Negli anni della crisi 509mila italiani hanno fatto le valigie per cercare fortuna altrove. E’ la fotografia scattata dal rapporto “Il lavoro dove c’è” dell’Osservatorio statistico dei consulenti del lavoro. Dal 2008 al 2015 la mancanza di lavoro non solo ha spinto mezzo milione di persone ad andare via, cancellandosi dall’anagrafe dei comuni d’origine, ma ha anche scoraggiato i cittadini stranieri dal restare in Italia. Un Paese che “non attrae“, ha commentato Rosario De Luca, presidente della Fondazione studi dei consulenti del lavoro.

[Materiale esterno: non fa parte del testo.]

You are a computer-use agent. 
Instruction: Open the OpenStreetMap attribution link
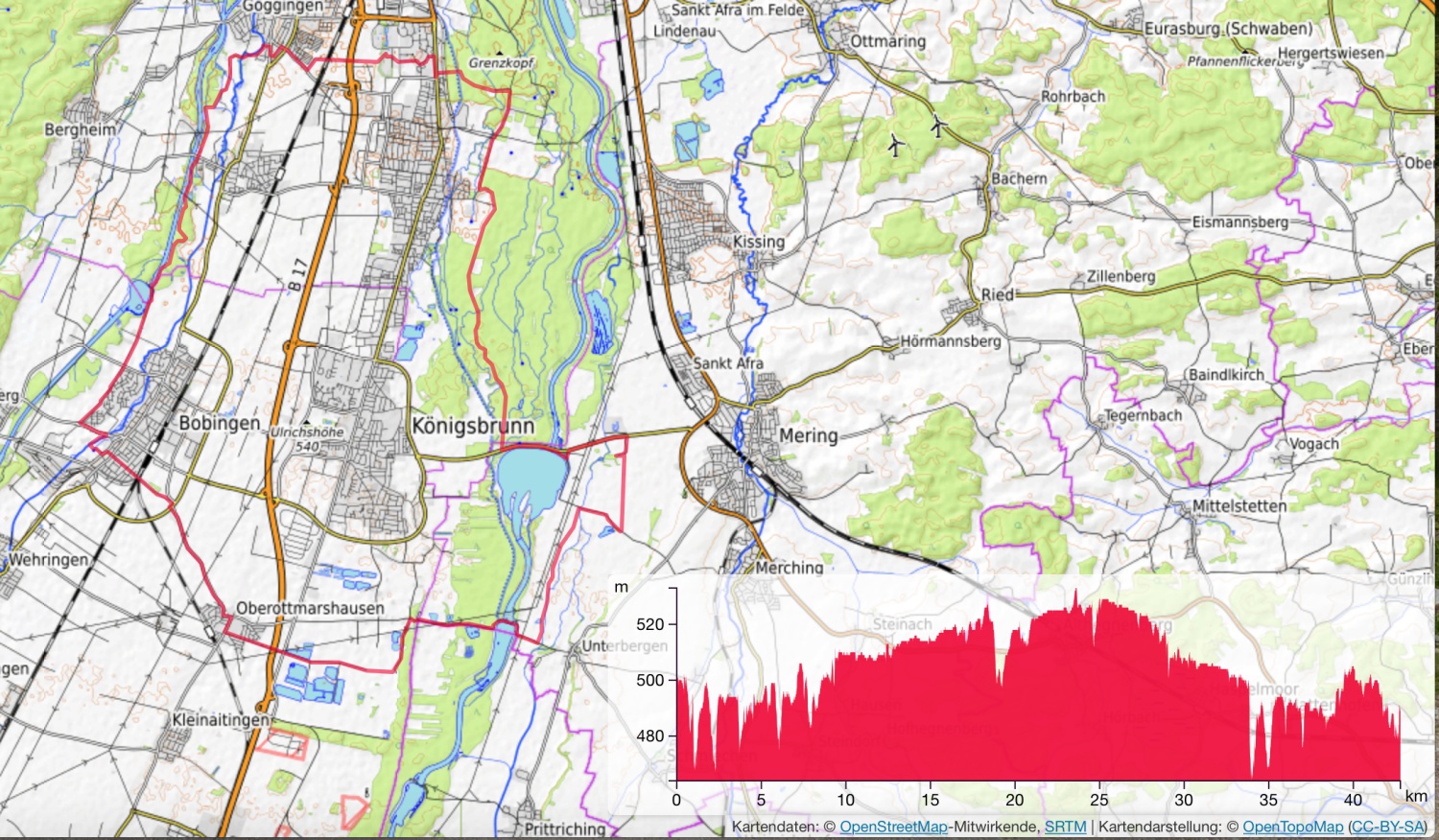click(x=892, y=827)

Ad aver fatto i bagagli, spiegano i professionisti, sono soprattutto laureati, “altamente qualificati”, che possono vantare un “elevato grado di specializzazione”: la già nota fuga di cervelli. Chi emigra sceglie soprattutto la Germania: solo nel 2015  si sono trasferiti lì in 20mila. Seconda meta, “in forte crescita”, la Gran Bretagna, che ha accolto 19mila italiani, terza la Francia. Il rapporto dei consulenti del lavoro fa anche notare che chi va all’estero, oltre ad avere più opportunità di trovare lavoro, riceve una busta paga più sostanziosa: la differenza fra il salario medio di chi lavora nella città di origine e di chi emigra per lavorare “supera i 500 euro“, cioè il 43,8% in più.

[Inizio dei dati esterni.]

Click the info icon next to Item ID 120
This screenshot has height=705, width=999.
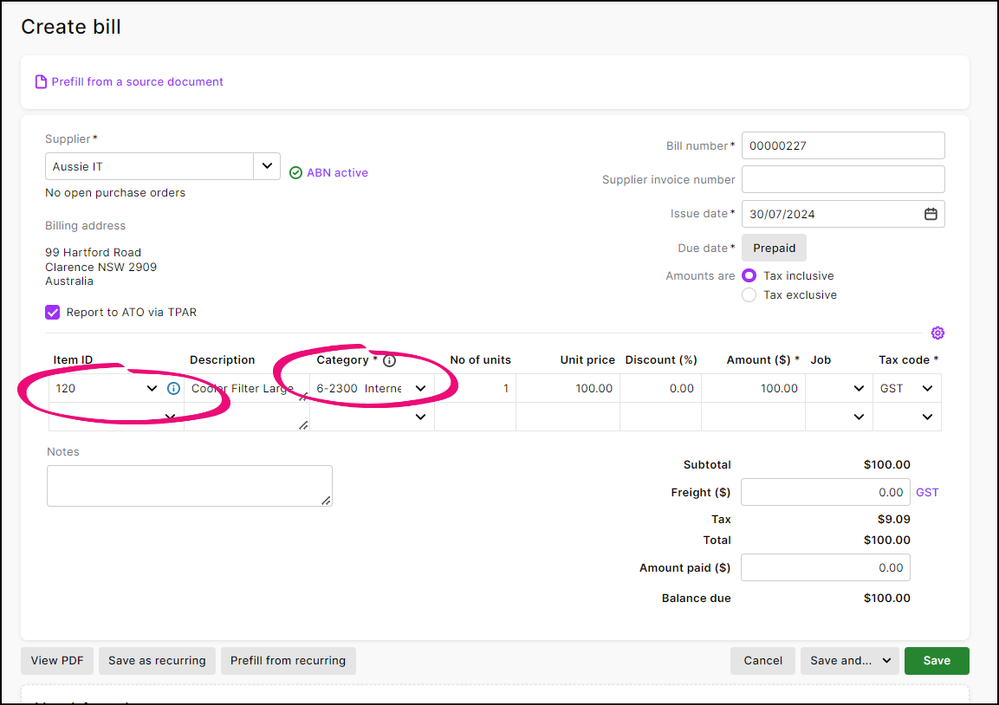(173, 388)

La fuga occupazionale dall’Italia, sottolinea il dossier, è aumentata in modo significativo a partire dal 2012, anno in cui se ne sono andate 236.160. Cifra che non ha mai smesso di aumentare: 318.255 nel 2013, 407.114 nel 2014, per poi superare il mezzo milione nel 2015. Non solo: la crisi economica ha anche causato il rimpatrio di un numero considerevole di cittadini dell’Est Europa, in particolare romeni, polacchi, ucraini e moldavi, che non trovavano più conveniente vivere in Italia visti “i redditi da lavoro percepiti”. Dal 2008 al 2016 sono stati quasi 300mila gli stranieri che, non trovando più opportunità di inserimento nel mercato italiano, hanno scelto di tornare nei loro Paesi d’origine o di andare altrove in Europa.